## Assigned task
Please, in the data that follows, copy exactly the lines from the line with "Where should I" through the last one, both included. Do not include pictures.

__________________________________________________

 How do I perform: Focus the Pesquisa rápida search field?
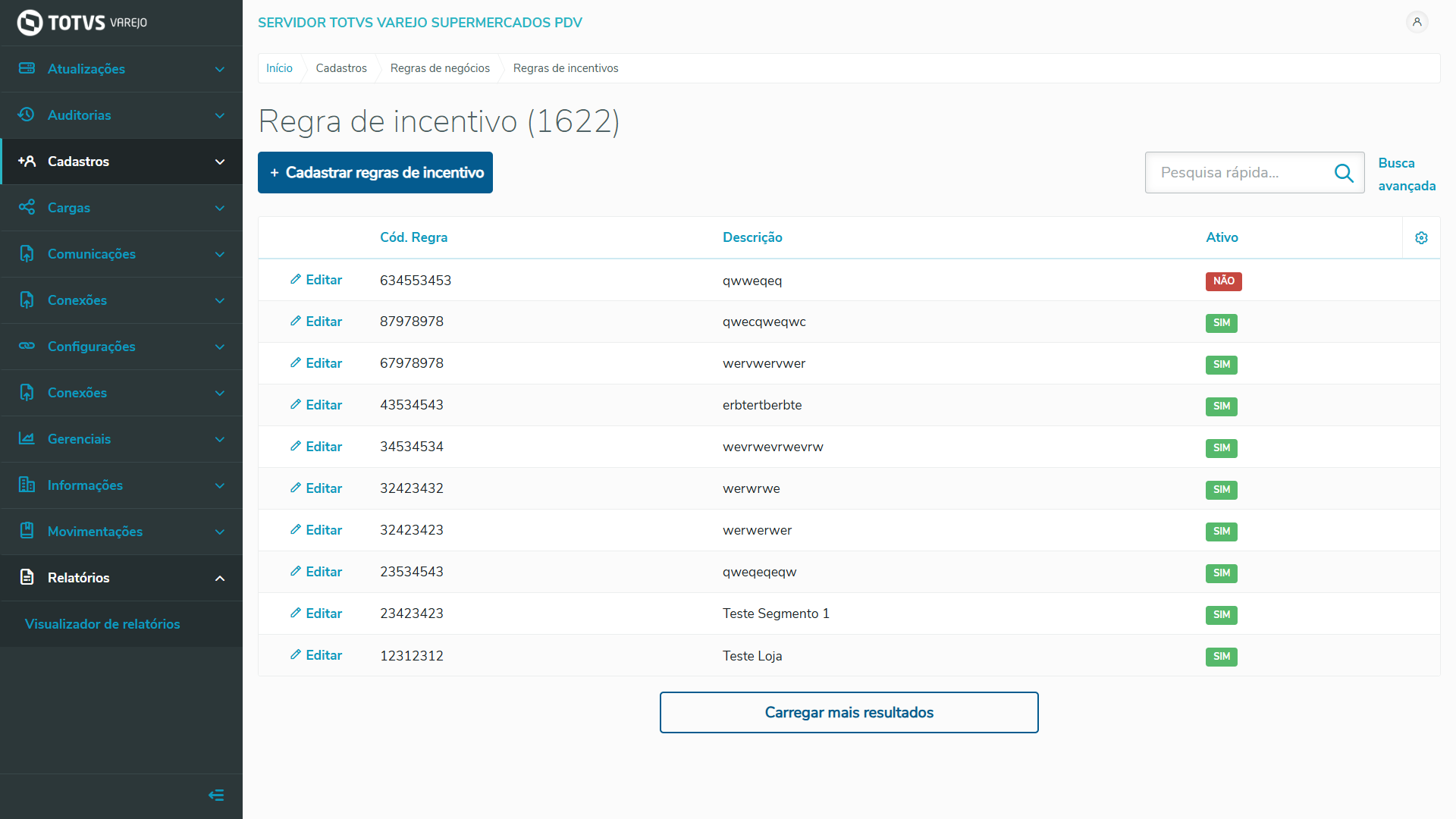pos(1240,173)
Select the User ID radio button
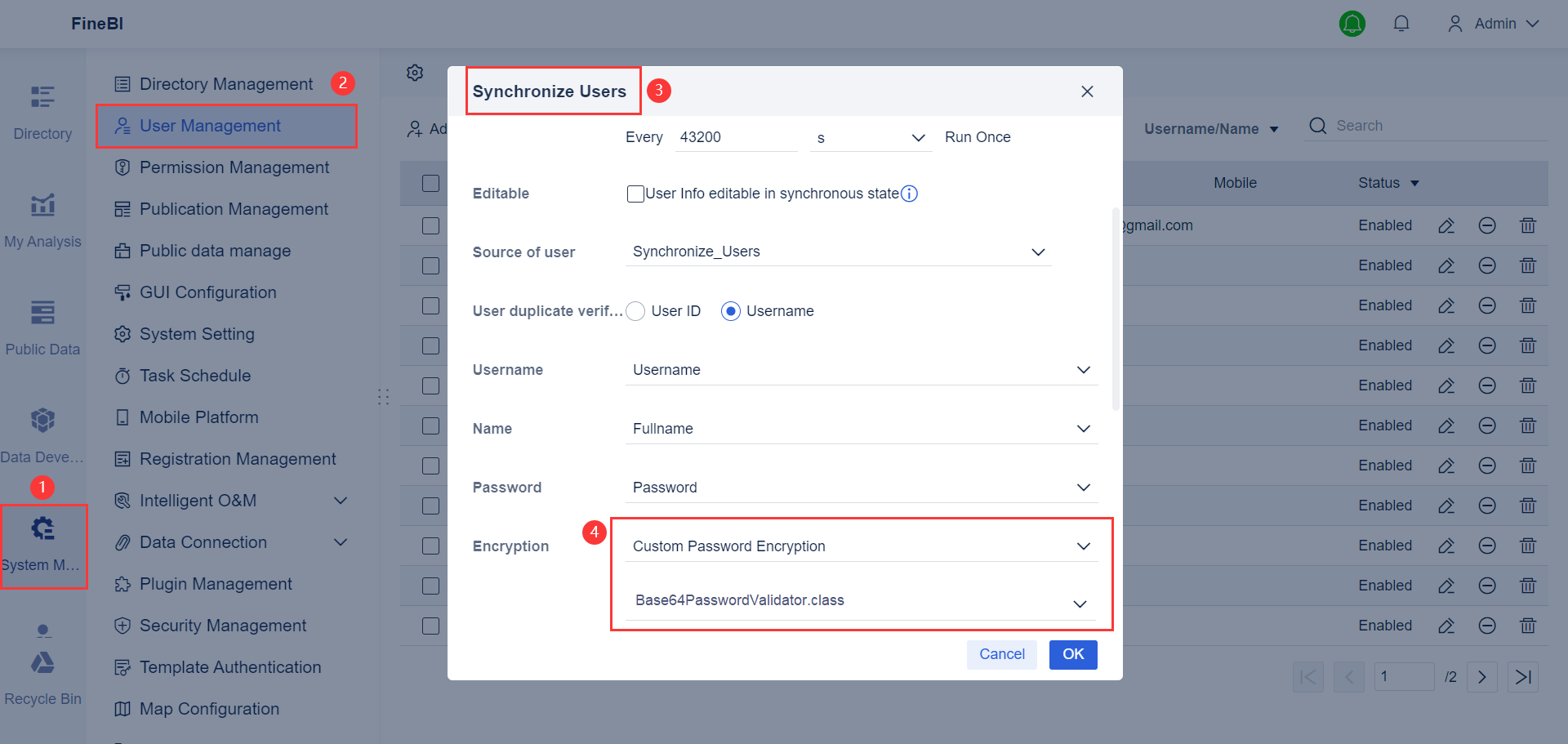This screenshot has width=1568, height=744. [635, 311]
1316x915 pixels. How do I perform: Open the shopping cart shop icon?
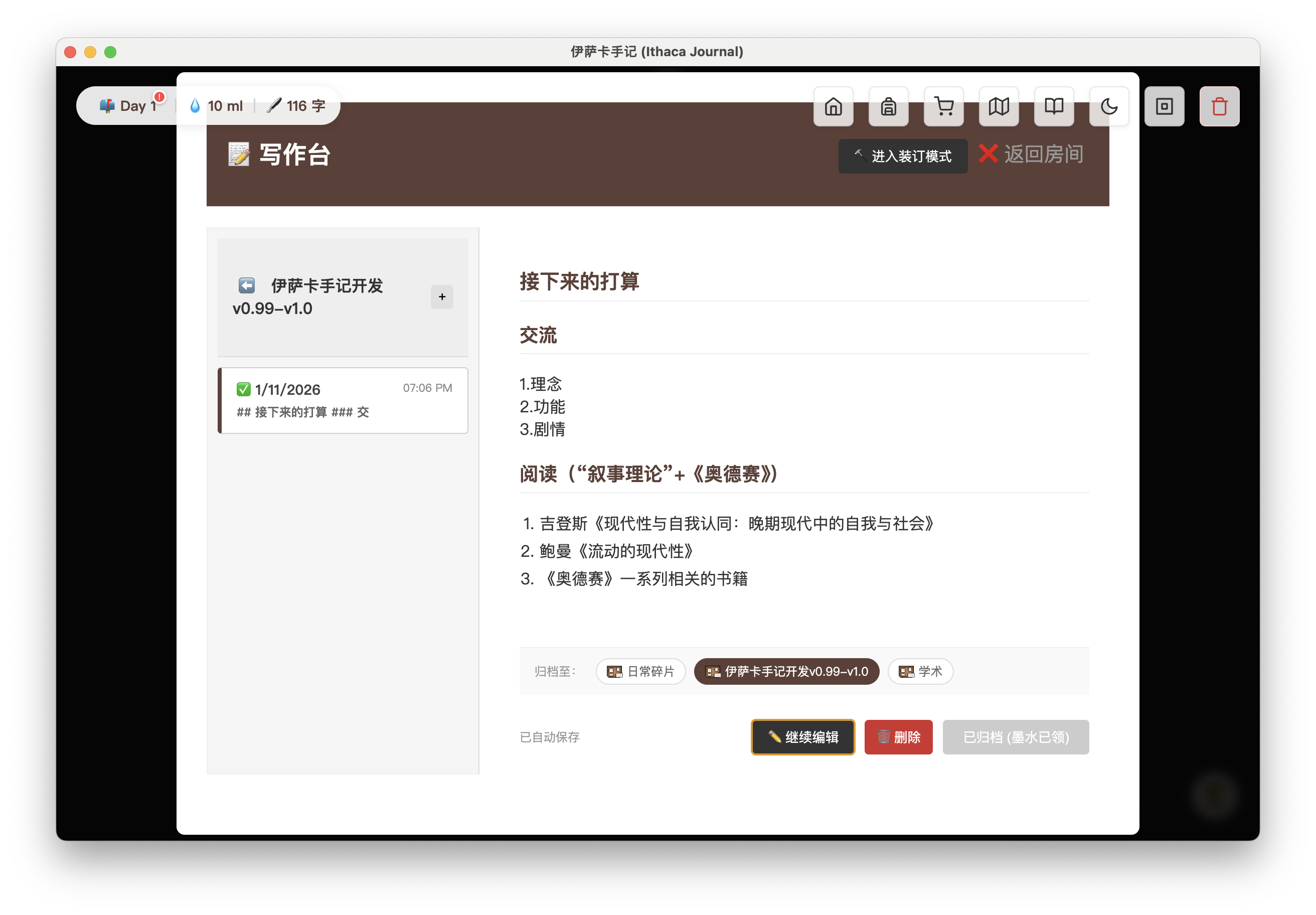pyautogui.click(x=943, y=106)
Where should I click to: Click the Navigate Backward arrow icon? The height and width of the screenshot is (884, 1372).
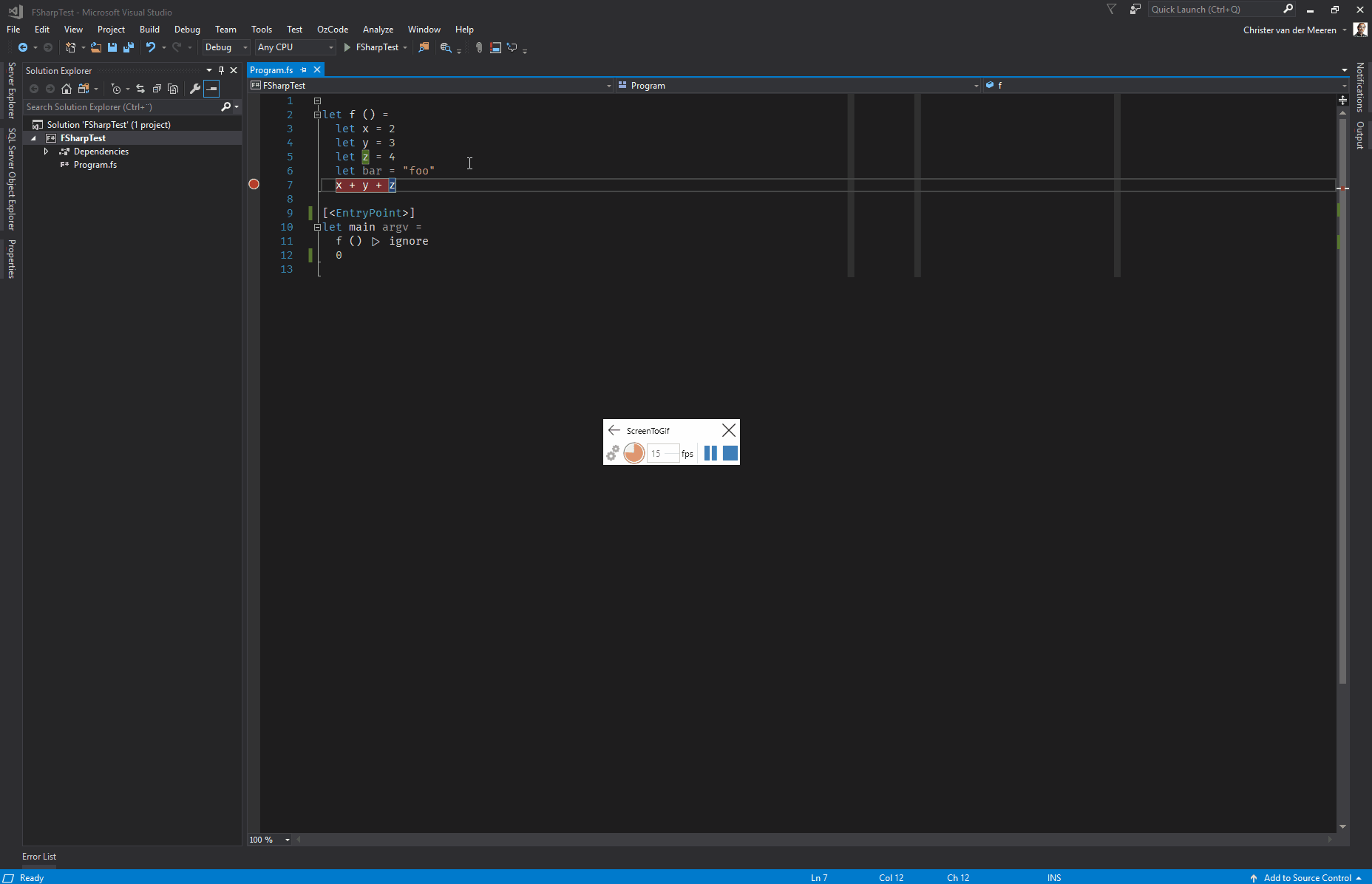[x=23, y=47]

__________________________________________________

## Task result
Where should I click to: Click the Navigate Backward arrow icon? The height and width of the screenshot is (884, 1372).
[x=23, y=47]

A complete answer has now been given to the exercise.